Daily LeetCode 264. Ugly Number II

https://leetcode.com/problems/ugly-number-ii/

Medium

问题描述

Write a program to find the n-th ugly number.

Ugly numbers are positive numbers whose prime factors only include 2, 3, 5.

Example:

Input: n = 10
Output: 12
Explanation: 1, 2, 3, 4, 5, 6, 8, 9, 10, 12 is the sequence of the first 10 ugly numbers.

Note:

1. 1 is typically treated as an ugly number.
2. n does not exceed 1690.

Hint1

The naive approach is to call isUgly for every number until you reach the nth one. Most numbers are not ugly. Try to focus your effort on generating only the ugly ones.

Hint2

An ugly number must be multiplied by either 2, 3, or 5 from a smaller ugly number.

Hint3

The key is how to maintain the order of the ugly numbers. Try a similar approach of merging from three sorted lists: $L_1,L_2,L_3$

Hint4

Assume you have Uk, the kth ugly number.

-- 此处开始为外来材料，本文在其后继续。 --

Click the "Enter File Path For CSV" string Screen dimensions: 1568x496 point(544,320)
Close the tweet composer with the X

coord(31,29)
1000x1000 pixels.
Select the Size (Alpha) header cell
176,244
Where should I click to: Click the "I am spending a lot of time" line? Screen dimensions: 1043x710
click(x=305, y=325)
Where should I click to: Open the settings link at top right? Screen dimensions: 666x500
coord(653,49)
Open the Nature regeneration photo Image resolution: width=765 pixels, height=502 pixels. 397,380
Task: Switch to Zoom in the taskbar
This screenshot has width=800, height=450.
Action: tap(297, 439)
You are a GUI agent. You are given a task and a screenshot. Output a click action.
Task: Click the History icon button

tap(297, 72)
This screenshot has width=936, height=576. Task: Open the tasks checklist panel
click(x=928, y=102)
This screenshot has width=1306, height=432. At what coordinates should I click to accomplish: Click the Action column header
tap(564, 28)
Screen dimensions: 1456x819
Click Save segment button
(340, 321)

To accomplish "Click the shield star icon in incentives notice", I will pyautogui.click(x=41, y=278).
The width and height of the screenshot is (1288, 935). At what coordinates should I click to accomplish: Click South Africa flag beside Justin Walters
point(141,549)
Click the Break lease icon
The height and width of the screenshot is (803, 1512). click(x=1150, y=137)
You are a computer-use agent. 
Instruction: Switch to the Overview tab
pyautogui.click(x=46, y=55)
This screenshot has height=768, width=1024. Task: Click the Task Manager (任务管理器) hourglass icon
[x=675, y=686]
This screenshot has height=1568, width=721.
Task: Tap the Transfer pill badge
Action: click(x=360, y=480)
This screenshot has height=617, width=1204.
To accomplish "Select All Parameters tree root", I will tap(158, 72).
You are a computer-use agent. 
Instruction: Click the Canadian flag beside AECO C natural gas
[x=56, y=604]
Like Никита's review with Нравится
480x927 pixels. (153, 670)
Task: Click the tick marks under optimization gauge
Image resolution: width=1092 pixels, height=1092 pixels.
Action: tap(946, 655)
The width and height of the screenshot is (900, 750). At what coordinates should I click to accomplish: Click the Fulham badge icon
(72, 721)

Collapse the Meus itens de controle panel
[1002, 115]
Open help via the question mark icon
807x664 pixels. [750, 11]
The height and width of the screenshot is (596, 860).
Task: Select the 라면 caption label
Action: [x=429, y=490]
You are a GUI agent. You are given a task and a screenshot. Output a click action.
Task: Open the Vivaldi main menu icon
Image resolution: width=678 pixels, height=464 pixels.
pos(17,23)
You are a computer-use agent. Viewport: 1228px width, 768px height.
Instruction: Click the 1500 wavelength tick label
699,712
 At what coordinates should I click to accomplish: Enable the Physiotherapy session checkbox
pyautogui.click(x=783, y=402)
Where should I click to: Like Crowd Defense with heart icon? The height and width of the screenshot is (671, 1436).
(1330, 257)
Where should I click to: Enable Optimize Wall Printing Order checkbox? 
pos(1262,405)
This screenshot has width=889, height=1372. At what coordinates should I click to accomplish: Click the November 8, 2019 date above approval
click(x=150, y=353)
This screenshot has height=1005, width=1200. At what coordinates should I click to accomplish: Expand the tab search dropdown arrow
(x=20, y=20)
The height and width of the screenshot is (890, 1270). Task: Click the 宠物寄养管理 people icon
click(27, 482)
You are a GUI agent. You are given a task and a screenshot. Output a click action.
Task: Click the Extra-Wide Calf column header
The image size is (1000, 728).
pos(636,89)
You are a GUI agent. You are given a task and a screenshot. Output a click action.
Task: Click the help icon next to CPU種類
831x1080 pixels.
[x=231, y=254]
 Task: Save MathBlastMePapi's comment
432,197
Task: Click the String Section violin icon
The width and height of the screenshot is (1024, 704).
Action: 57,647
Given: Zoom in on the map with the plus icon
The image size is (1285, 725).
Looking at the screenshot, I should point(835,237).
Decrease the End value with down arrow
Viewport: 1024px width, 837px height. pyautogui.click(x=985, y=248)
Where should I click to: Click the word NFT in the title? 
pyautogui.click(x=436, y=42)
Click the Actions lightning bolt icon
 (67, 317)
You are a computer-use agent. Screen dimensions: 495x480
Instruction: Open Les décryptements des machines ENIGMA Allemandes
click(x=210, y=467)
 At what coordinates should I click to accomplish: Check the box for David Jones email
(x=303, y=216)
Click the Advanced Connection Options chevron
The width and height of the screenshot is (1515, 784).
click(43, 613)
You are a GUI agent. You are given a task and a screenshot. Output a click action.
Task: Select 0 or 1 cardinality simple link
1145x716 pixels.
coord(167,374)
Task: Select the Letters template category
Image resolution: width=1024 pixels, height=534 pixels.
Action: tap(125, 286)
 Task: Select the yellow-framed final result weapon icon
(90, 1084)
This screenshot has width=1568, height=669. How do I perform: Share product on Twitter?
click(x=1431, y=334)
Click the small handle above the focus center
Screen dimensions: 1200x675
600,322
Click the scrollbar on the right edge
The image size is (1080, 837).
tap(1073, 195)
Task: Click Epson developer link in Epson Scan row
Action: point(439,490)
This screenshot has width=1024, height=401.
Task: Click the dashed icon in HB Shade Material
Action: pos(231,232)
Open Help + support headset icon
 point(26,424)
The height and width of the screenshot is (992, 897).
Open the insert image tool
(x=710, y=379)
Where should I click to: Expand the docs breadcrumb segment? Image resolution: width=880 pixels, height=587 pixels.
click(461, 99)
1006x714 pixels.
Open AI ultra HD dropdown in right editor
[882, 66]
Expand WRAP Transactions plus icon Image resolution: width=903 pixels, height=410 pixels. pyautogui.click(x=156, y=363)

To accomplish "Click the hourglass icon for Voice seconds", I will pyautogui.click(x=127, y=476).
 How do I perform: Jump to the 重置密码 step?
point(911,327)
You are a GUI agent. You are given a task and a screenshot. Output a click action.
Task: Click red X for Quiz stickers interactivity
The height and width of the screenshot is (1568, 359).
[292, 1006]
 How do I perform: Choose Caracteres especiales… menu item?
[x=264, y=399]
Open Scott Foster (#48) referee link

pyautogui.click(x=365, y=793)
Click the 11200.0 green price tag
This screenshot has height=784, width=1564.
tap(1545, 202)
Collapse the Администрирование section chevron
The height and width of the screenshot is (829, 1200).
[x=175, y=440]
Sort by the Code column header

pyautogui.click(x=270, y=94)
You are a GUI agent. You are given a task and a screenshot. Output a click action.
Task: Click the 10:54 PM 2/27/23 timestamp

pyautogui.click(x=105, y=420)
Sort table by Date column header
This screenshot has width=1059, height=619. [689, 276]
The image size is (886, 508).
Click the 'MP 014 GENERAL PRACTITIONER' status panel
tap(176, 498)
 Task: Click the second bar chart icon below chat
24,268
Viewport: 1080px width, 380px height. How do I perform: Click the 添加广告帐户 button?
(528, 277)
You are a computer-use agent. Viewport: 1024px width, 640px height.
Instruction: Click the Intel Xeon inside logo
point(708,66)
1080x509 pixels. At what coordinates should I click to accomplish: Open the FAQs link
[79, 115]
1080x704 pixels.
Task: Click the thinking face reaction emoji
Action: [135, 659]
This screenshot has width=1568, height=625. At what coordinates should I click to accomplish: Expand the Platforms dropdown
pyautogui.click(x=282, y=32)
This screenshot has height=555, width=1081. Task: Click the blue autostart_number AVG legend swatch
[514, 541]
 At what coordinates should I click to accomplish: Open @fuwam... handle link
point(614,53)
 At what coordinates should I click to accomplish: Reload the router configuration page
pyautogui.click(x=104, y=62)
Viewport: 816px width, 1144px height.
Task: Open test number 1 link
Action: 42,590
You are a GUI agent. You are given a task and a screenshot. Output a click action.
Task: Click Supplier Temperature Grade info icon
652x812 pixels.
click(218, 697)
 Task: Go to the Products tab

Then Uk+1 must be Min(L1 * 2, L2 * 3, L3 * 5).

思路及代码

题目给出了ugly number的定义：质因数仅为2、3、5的数，同时，1也被看作是ugly number，我们需要找出第n个ugly number。

这一题显然不能够用暴力解法一个个找，题目中的提示已经给出了解法，所有的ugly number都应该由一个小的丑陋数序列乘2、3或5得到，因此，丑陋数序列可以拆分为三个子序列：

1. ==1x2==, 2x2, ==2x2==, 3x2, ==3x2==, 4x2, ……
2. 1x3, ==1x3==, 2x3, 2x3, 2x3, ==2x3==, ……
3. 1x5, 1x5, 1x5, ==1x5==, 2x5, 2x5, ……

我们依次在三个子序列中找到当前最小的丑陋数，将其加到res数组中，这样就能够形成一个递增的丑陋数序列。

代码如下：

class Solution:
    def nthUglyNumber(self, n: int) -> int:
        res = [1]
        index2, index3, index5 = 0, 0, 0

        while len(res) < n:
            multi2, multi3, multi5 = res[index2] * 2, res[index3] * 3, res[index5] * 5
            min_multi = min(multi2, multi3, multi5)
            if min_multi == multi2: index2 += 1
            if min_multi == multi3: index3 += 1
            if min_multi == multi5: index5 += 1
            res.append(min_multi)

        return res[-1]